Written problem
Answer these from the Wings transcript, one per line:
(a) What do Brian and Alex decide to do, according to the summary at the top?
(b) How many digits will Sandpiper's new flight numbers have?
(c) What time of the morning does one speaker give?

Document section
···
Wings (1990–1997): Season 5, Episode 19 - Sleepless in Nantucket - full transcript

Brian and Alex suffer the annoying habits of each other after deciding to move in together.

( upbeat piano theme playing )

Attention all
Sandpiper passengers,

To allow us to better interface
with other carriers,

starting today, we are changing
our flight numbers

to three digits.

So check your tickets.

The flight that's
boarding, flight 19,

will be flight 486.

Uh, uh, no,
wait a minute.

Uh, uh, uh, 486 is flight 20.

Flight 19 is 562.



I mean, 265.

N-n-no,
uh, wait, uh,

265 is, 14,
19 is...

Oh, the hell with it.

We have a plane leaving
in five minutes

if you want to get off
this damn island,

but be on it.

Has anyone seen Brian?
He's supposed to

take a flight
in five minutes.

I'm sorry, Joe,
I haven't seen him yet.

Eight thirty in the morning,

my guess is he's circling

somewhere over Alex,

waiting for permission to land.



Hey, guys.

Listen, I-I need your opinion
about something, um...
···
Source excerpt

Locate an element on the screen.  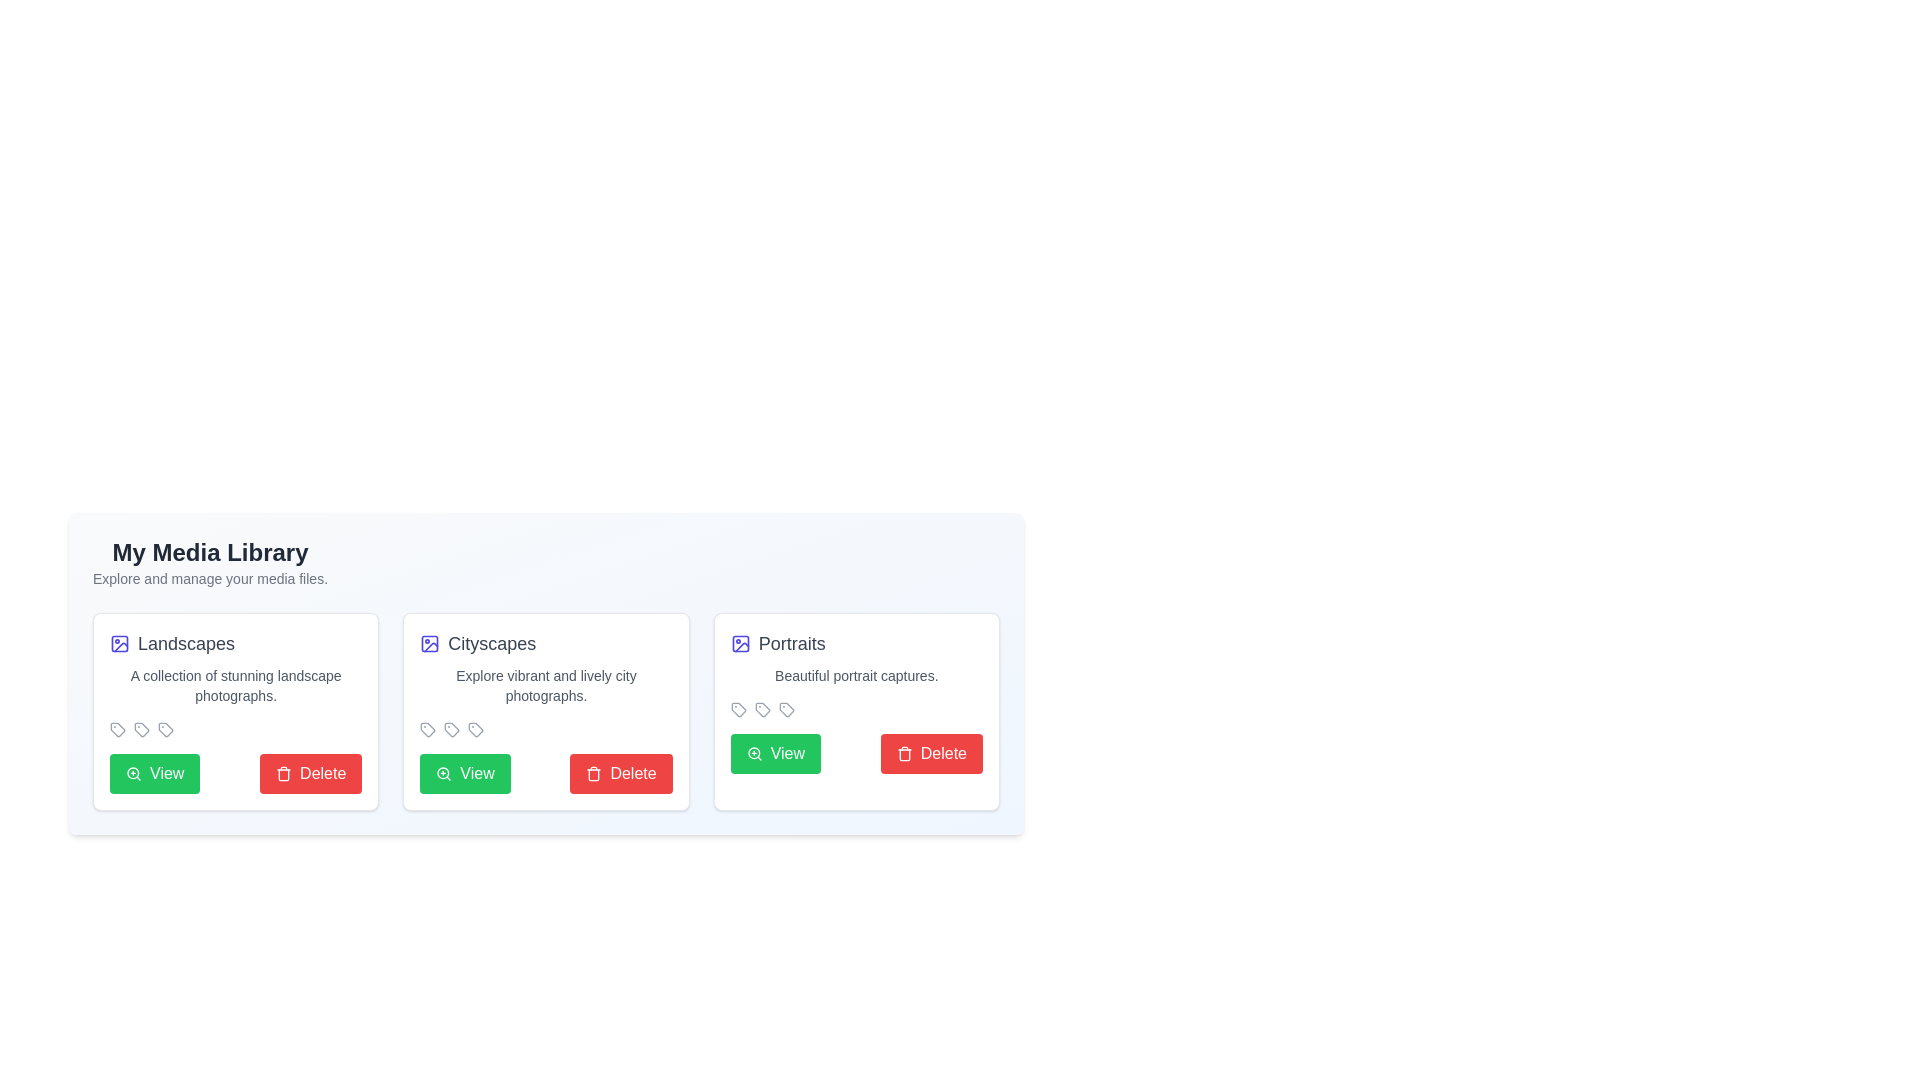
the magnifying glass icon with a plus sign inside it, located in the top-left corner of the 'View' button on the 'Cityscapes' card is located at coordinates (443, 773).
···
Worked answer
(a) They decide to move in together.
(b) Three digits.
(c) Eight thirty.